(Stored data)
▼▼▼
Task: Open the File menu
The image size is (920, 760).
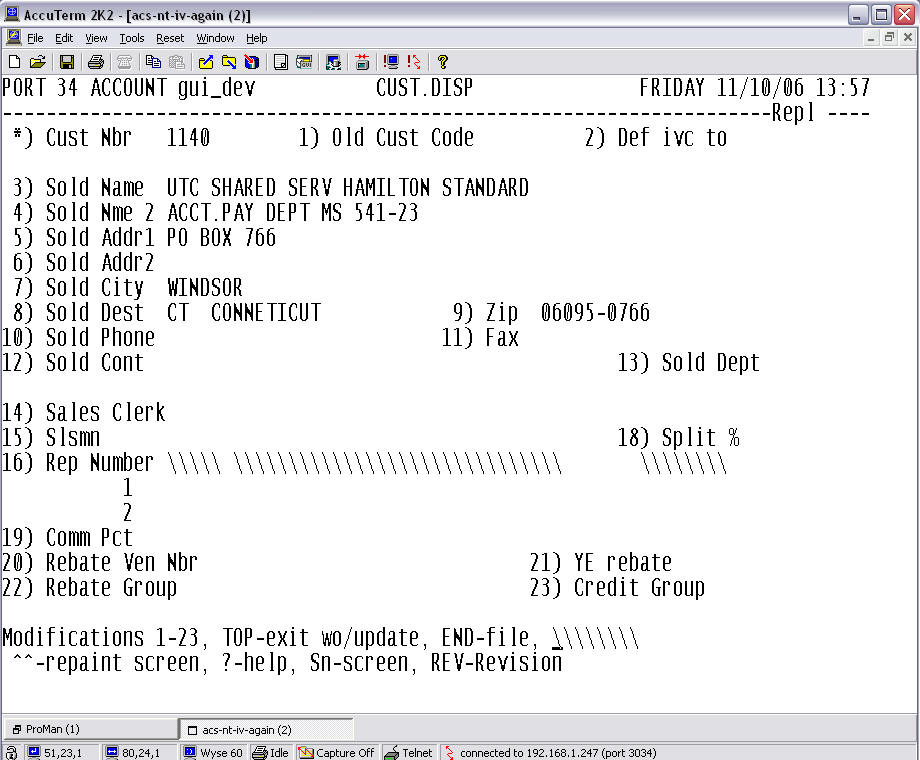Action: pos(35,38)
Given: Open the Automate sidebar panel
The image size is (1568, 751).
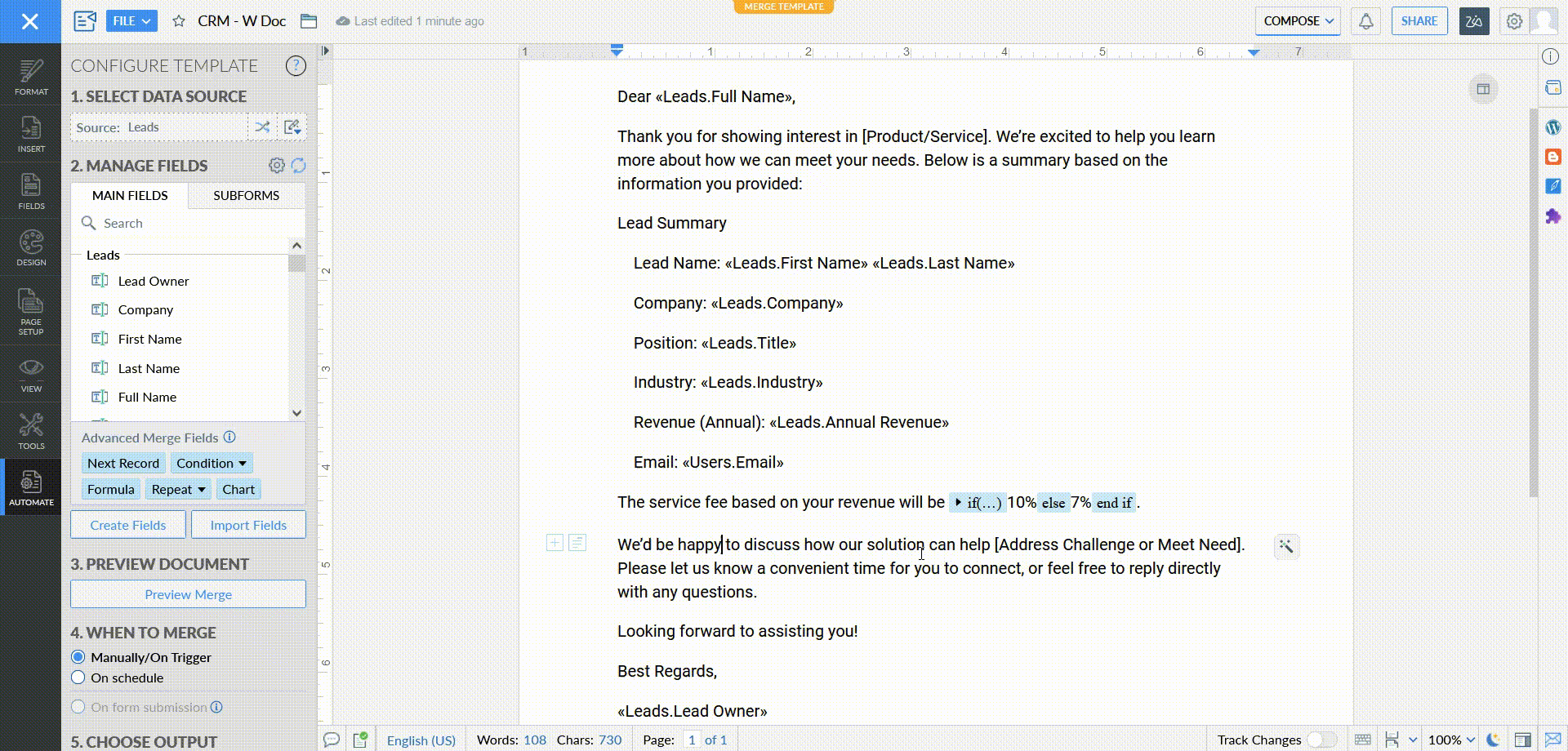Looking at the screenshot, I should coord(31,487).
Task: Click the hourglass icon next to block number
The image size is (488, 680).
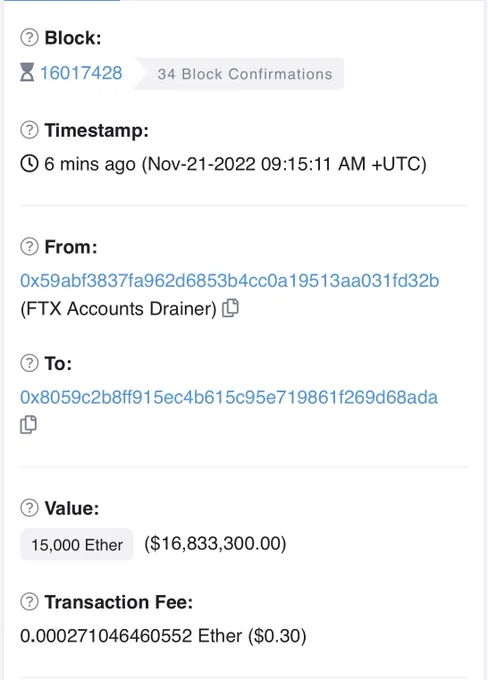Action: tap(27, 72)
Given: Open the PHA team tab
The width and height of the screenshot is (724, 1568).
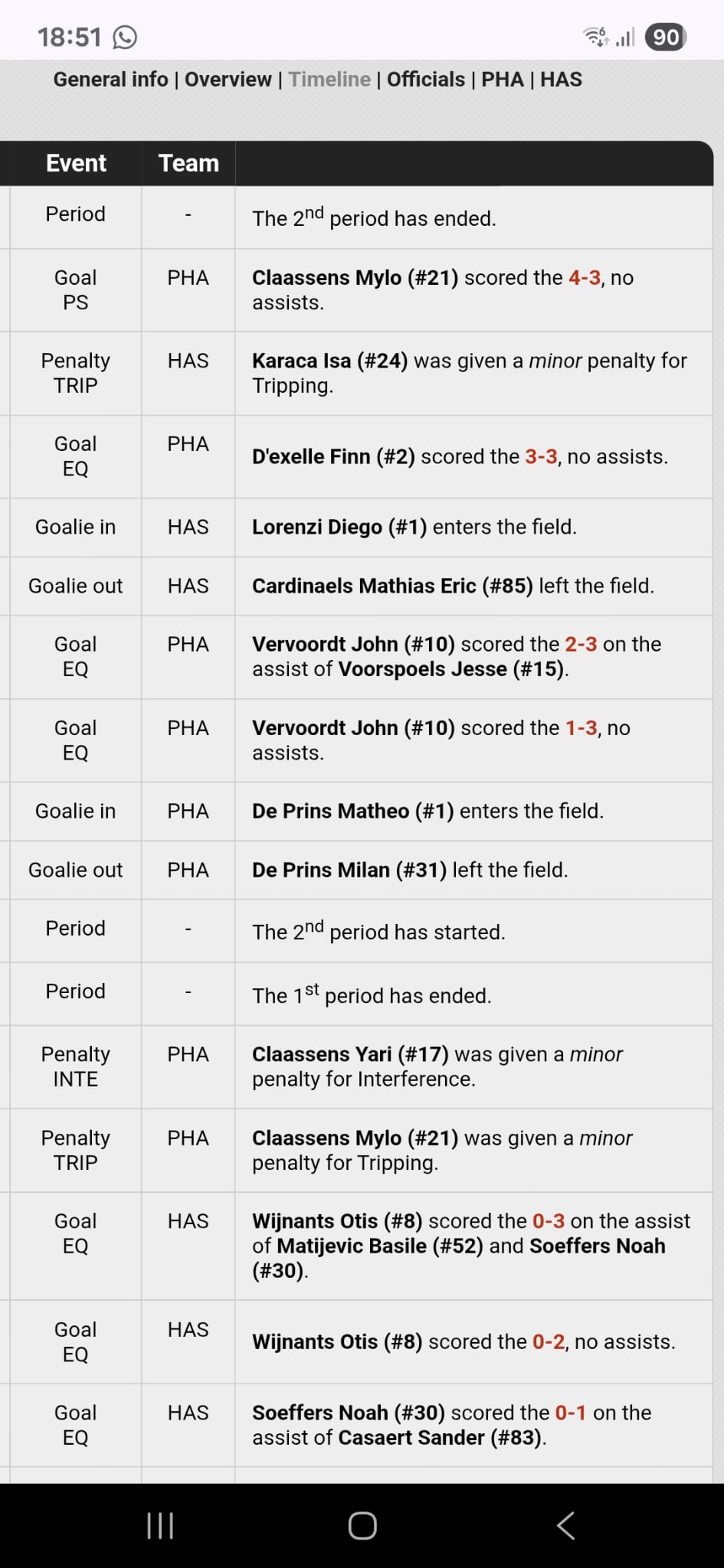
▲▲▲
> Task description
Copy exactly, leaving out pictures, the lines from the line containing "Task: Click the" through the last line of the records.

> Solution to this exercise
Task: Click the hourglass icon next to block number
The image size is (488, 680).
Action: tap(27, 72)
Given: Open the PHA team tab
The width and height of the screenshot is (724, 1568).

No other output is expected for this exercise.